Who is affected by these vulnerabilities?
The vulnerability is widespread. Review the ICASI statement linked to above for additional information and CVEs. Organizations that use wireless access points (APs) relying on WPA or WPA2 encryption, and mobile users who connect to Wi-Fi networks with smartphones, tablets, laptops, and other devices, should implement the necessary patches applicable to these vulnerabilities.
How many/what type of vulnerabilities are there?
Refer to the ICASI list of vulnerabilities and Common Vulnerability and Exposure (CVE) identifiers here.
How do the WPA and WPA2 vulnerabilities work?
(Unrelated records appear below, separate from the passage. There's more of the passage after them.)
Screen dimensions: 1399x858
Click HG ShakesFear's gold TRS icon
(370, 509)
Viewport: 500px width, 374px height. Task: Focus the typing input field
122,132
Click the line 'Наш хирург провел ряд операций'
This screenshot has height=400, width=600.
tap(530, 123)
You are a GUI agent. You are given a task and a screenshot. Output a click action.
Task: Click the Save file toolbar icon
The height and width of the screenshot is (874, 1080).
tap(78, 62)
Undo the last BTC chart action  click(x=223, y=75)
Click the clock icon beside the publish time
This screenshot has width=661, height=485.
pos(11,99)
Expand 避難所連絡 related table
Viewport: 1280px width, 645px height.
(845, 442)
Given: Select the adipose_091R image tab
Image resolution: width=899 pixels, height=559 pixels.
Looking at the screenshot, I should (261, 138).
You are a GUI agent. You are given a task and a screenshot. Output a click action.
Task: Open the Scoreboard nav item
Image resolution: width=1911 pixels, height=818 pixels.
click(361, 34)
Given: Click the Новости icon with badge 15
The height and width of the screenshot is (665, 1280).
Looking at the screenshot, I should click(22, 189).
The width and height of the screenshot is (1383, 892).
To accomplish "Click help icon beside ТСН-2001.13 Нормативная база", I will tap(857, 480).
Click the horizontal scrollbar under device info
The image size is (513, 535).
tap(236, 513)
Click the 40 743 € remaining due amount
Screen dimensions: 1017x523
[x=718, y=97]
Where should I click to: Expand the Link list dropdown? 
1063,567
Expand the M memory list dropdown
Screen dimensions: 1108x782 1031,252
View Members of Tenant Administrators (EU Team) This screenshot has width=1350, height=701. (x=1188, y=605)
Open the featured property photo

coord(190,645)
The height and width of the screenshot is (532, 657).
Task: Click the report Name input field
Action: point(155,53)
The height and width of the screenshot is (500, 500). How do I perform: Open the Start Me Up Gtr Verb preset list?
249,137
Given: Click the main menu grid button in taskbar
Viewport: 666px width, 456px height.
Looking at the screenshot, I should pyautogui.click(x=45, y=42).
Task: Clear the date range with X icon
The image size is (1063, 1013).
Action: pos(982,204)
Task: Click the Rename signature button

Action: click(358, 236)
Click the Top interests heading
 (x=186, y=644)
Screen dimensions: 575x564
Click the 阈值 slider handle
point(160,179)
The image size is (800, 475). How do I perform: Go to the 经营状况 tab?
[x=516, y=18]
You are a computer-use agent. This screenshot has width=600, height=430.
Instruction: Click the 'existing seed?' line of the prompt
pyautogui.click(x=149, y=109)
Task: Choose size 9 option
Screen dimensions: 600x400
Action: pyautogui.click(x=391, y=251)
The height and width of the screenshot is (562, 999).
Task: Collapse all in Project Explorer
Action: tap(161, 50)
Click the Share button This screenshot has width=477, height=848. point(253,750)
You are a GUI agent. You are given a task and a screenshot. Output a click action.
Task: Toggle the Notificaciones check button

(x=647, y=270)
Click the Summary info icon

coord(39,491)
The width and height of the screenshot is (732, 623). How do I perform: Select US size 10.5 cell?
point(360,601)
A malicious user could inject specially-crafted packets into the middle of the WPA/WPA2 authentication handshake, forcing installation of a key known to—or controlled by—the attacker. This results in the possibility of decrypting and/or modifying client traffic. Traffic already protected by a higher-level encryption protocol, such as HTTPS, VPNs, or application encryption would not be impacted.